Rare lab expertise on NMDA receptors
Popescu’s laboratory is one of the few globally equipped to analyze how NMDA receptors activate, allowing her team to identify and quantify changes occurring during NMDA activations with very low doses of ketamine compared to high doses used for anesthesia.
“By tracking the activity of individual receptor molecules over extended periods, we can document the entire range of behaviors of each receptor and pinpoint what changes when the receptor interacts with a drug or experiences a mutation,” Popescu elaborates.
“Our findings suggest that at low doses, ketamine primarily influences the current from receptors that have been continually active, rather than those located at synapses that activate temporarily,” she continues. “This leads to an immediate boost in excitatory transmission, helping to alleviate depressive symptoms. Additionally, this increase in excitation triggers the formation of new or stronger synapses, enabling elevated excitatory levels to persist even after ketamine is cleared from the body, which explains the prolonged relief experienced by patients.”
The UB study clarifies the effectiveness of low-dose ketamine.
“Our findings reveal that extremely low levels of ketamine, on the nanoscale, are sufficient to occupy two lateral grooves of the NMDA receptors, thereby selectively slowing down extra-synaptic receptors and easing depression. Increasing the dose results in ketamine overflowing into the central pore of the receptor, beginning to block synaptic currents and causing the anesthetic effect,” Popescu explains.
Co-authors from the Department of Physics in the College of Arts and Sciences simulated the three-dimensional structure of the NMDA receptor and predicted the specific residues where ketamine binds in the lateral sites. “These interactions are robust and account for the receptor’s strong attraction to low doses of ketamine,” she notes.
“The simulations indicate that at higher concentrations—used for anesthesia—ketamine indeed embeds itself in the receptor’s central ion-conducting pore where it prevents ionic current from passing,” Popescu explains.
Conversely, at lower concentrations, ketamine operates differently, binding to two symmetrical sites beside the pore, which causes the receptors to slow their opening instead of halting the current entirely. “Identifying the precise binding site on the receptor provides an ideal template for creating ketamine-like drugs that could be taken orally and potentially have less addictive properties,” Popescu states.

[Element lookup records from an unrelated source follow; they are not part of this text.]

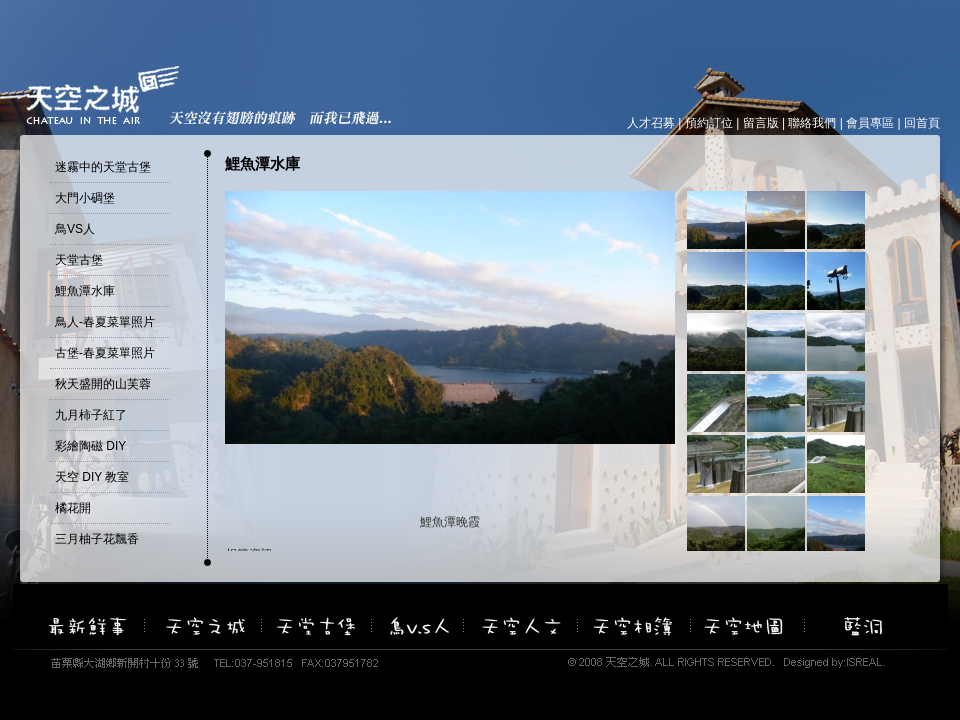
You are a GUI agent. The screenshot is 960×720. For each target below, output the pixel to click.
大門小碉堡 (85, 198)
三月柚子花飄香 (97, 539)
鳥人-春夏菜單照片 (105, 322)
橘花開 (73, 508)
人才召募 (651, 123)
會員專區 (870, 123)
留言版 (761, 123)
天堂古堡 (79, 260)
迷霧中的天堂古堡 (103, 167)
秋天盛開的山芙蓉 (103, 384)
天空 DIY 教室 (92, 477)
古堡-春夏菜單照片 (105, 353)
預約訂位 (709, 123)
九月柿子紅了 (91, 415)
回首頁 (922, 123)
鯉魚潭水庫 (85, 291)
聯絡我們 (812, 123)
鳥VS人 (75, 229)
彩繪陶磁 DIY (90, 446)
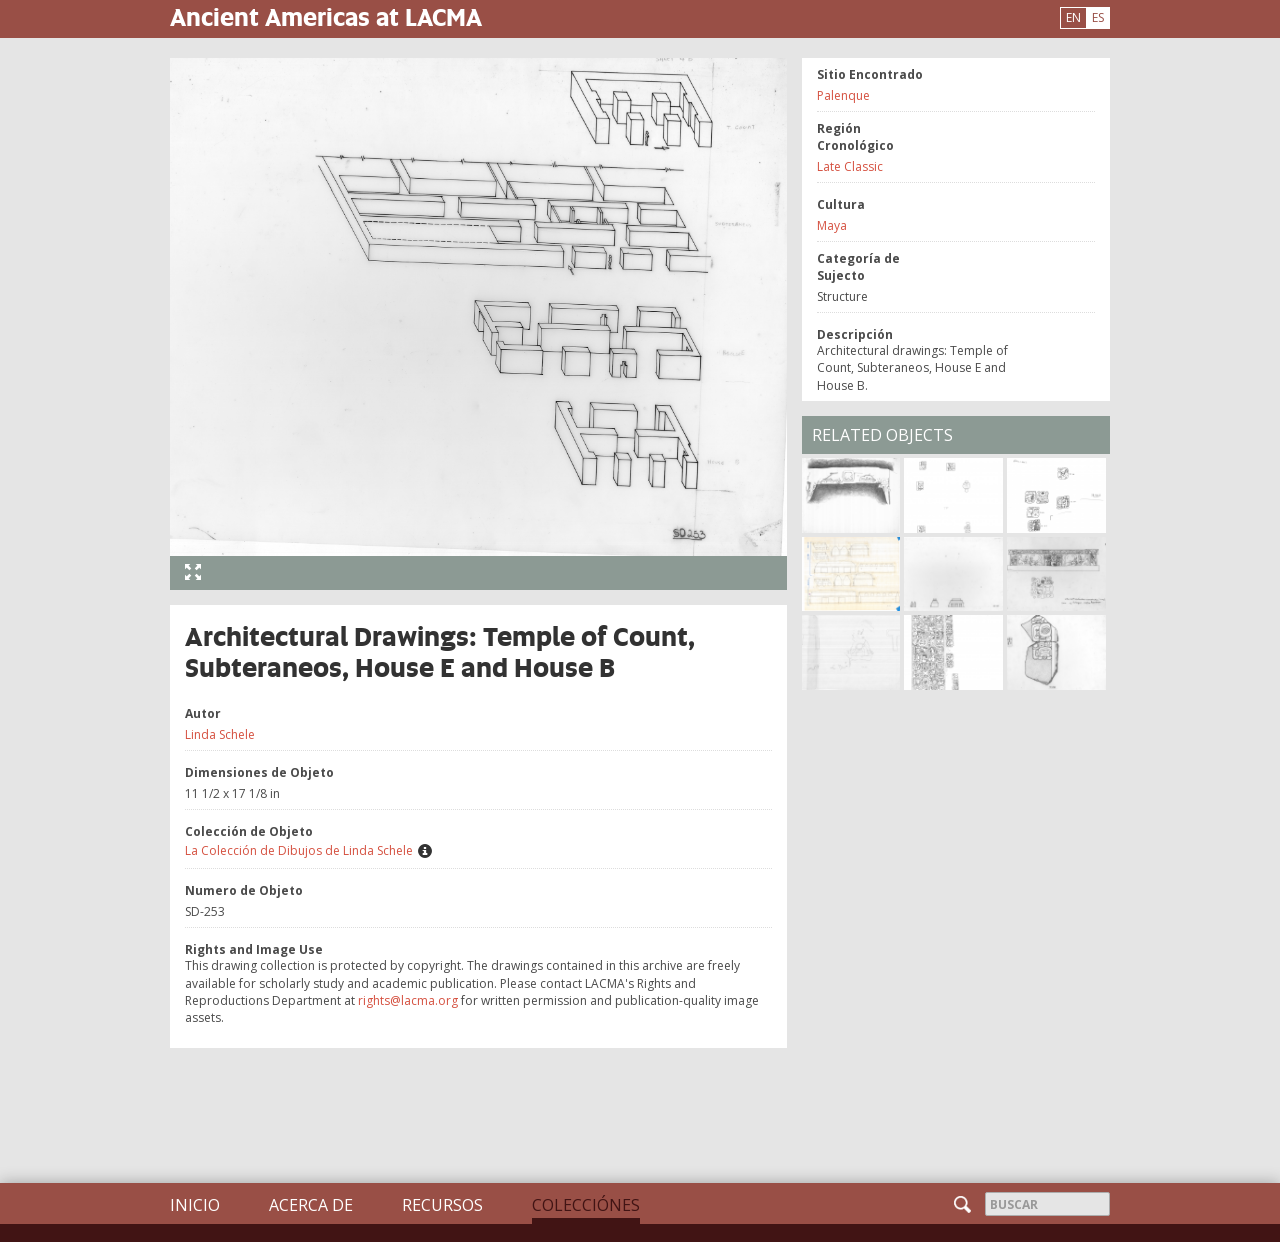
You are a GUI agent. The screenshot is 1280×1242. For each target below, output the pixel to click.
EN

Next steps involve screening existing medications capable of fitting into the lateral grooves of NMDA receptors, starting with computer simulations followed by laboratory tests.
Lead authors of this study include Jamie A. Abbott, PhD, from the Department of Biochemistry, and Han Wen from the Department of Physics. Other contributors include Gupta, Wenjun Zheng, Beiying Liu, and Gary J. Iacobucci. The research received funding from the National Institutes of Health.